++++ Extracto
Almas muertas
Amanece en Kiev con misiles y bombas que iluminan el silencio aún en penumbra. Un cómico electo que ocupa la presidencia clama piedad y ayuda como voz en el desierto
Nikolai Gogol nació en Ucrania en 1809 y en 1842, publicó la que sería su última obra en vida titulada Almas muertas, sin imaginar que su lectura queda tatuada por azar así pasen décadas y siglos sobre la neblina de la diversa irrealidad. La novela –que él define como largo poema en clave de épica—apunta a la caries del Imperio Ruso anterior a la emancipación de los siervos a mediados del siglo XIX, anterior a las Revoluciones rusas, la sombra de Lenin, los dientes de Stalin y por supuesto, las garras de Vladímir Putin. Sin embargo, amanece una guerra que se transmite en directo por las televisiones del mundo, con cortes comerciales y opiniones multitudinarias que navegan por todas las llamadas redes sociales y al enfermo lector le viene a la mente la posible afirmación de que los párrafos de Gogol no han envejecido ni un solo instante.
++++++++
++++ Datos recopilados
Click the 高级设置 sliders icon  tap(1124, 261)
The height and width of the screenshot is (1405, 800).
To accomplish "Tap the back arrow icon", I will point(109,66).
++++++++
Tarea » Indica, según el extracto, en qué año publicó Nikolai Gogol Almas muertas. El listado no tiene relación con lo que se pide.

Respuesta » En 1842.